I have had lots of problems with depression and anxiety all my life. On top of that I'm in law school and incredibly overworked and stressed. I've always been a heavy drinker, mostly when going out, but this summer I started drinking every night, virtually without exception. I average about three drinks a night and more on the weekends. I've developed a bit of a tolerance for the first time ever, so I'm not getting plastered or anything, but I do make a lot more trips to the liquor store.
I should give some background. I'm a 25 year old female, normal weight. I'm also on Wellbutrin for the depression, which helps, but I have to say not like drinking does. I have been hugely happier in the last few months, part of that is for social reasons, but even after starting school again, I feel much less stress and anxiety about everything now that I drink every night. I don't worry about the ridiculous stuff I used to or over analyze everything. I feel more relaxed during the day and have been able to work through a lot of things rationally that would normally have torn me apart. I've had more confidence when interviewing and applying for jobs and I've been able to work things out with a guy I was dating. Normally I would never be able to work something like that out in a straight forward honest manner, but I did and now everything is fine.
However, I realize that I am drinking a lot, especially for a 5'5 girl. I worry about the long term health effects and whether I will one day rapidly accelerate my drinking. Oddly now that I actually have a tolerance (I used to be able to get too tipsy to drive after a glass and a half of wine) I can go out on the weekends without worrying too much about getting totally shit faced and doing something stupid. In fact, except for one night when I came home and broke down sobbing, I haven't had any bad experiences from drinking since I've increased my drinking (and I have plenty from my past, in fact I am a little known for it). Heavy drinking really seems to agree with me and I know alcoholism is a horrible thing, but is it possible I've found a good middle ground that works for me?
Please no politically correct AA type advice. I know a lot of people will say things along the lines of well if you think you might have a problem then you do, but I really want real world practical advice about just how risky what I'm doing is and whether this kind of drinking is sustainable in the long term. Also, throw away email: almostanalci@yahoo.com.
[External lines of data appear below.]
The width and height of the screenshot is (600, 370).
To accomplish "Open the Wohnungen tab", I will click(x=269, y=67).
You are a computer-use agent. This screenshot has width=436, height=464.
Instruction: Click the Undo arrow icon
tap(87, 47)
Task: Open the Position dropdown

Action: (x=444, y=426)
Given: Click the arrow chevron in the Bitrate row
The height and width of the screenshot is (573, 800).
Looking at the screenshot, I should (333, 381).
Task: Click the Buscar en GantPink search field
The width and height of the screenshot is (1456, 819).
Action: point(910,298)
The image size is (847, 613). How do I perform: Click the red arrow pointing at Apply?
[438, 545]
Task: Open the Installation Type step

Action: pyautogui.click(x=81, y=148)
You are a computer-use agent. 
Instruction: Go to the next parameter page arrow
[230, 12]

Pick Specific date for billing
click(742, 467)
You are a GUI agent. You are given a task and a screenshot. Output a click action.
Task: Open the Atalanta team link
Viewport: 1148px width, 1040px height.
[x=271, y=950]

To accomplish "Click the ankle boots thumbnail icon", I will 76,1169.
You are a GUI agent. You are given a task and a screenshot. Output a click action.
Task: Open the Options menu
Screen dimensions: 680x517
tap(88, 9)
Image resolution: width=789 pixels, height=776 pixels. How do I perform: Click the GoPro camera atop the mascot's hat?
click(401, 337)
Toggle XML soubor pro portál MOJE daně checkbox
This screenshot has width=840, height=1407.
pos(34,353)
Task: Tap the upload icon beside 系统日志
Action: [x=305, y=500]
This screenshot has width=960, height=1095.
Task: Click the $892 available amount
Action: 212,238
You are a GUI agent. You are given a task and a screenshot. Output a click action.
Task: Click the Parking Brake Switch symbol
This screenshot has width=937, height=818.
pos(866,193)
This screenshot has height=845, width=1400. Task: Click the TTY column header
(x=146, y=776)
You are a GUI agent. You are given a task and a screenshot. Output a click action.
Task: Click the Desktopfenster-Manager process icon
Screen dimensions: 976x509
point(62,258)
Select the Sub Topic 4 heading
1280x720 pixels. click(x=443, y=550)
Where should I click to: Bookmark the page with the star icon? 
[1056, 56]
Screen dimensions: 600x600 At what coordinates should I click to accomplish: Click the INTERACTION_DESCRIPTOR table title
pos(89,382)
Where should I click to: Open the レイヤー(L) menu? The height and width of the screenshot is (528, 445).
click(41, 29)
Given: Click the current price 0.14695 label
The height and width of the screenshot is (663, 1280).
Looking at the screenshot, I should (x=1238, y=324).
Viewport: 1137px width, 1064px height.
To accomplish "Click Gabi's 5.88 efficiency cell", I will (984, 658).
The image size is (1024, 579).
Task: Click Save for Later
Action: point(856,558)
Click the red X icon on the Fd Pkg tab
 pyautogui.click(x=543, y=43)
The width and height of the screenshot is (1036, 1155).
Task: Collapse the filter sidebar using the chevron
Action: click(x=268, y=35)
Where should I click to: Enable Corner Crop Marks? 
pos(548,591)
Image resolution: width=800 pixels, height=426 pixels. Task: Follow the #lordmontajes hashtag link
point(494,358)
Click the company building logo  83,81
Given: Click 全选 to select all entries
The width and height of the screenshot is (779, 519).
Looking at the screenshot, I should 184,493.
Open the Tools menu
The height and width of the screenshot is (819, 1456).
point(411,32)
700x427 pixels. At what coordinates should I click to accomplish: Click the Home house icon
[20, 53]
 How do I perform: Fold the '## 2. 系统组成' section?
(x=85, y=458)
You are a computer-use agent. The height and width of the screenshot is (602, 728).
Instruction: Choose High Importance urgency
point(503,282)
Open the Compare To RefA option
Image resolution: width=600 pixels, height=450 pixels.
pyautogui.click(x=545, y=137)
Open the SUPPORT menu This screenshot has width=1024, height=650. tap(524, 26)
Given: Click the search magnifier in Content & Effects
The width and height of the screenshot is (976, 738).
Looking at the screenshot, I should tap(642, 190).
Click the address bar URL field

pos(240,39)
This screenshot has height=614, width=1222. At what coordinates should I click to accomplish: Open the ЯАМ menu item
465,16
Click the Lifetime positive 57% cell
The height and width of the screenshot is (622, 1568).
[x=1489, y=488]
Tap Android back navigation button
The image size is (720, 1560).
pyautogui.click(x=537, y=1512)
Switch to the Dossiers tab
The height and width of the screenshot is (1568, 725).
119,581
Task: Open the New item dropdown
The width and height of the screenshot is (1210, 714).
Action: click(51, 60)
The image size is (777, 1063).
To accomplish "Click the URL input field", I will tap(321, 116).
Do you find you're able to easily not drink for periods; can you give alcohol a break for a couple of weeks?
If you answered yes to both of the above, then in my non-expert-but-alcohol-appreciating opinion, I'd argue that you're probably doing okay. And, in addition, doing the things in those questions (only having a couple of drinks most of the time, and setting aside periods with no alcohol) are probably healthy things to be doing. I guess that according to my criteria, the 3 drinks a night you mention might be a borderline case, but who's counting, right?
I've worried the same things about myself, but then I realize that while I go through periods of drinking pretty much every day, I'm only drinking 1 or 2 glasses of wine a day during those periods, and I'm only getting drunk very rarely. And at the moment, I haven't touched a drop in well over a week. It wasn't deliberate, I just haven't found myself drinking lately. So that's how I justify it to myself anyway.
A lot of people in a lot of the world do drink every day, they just do it moderately. Try to follow their example.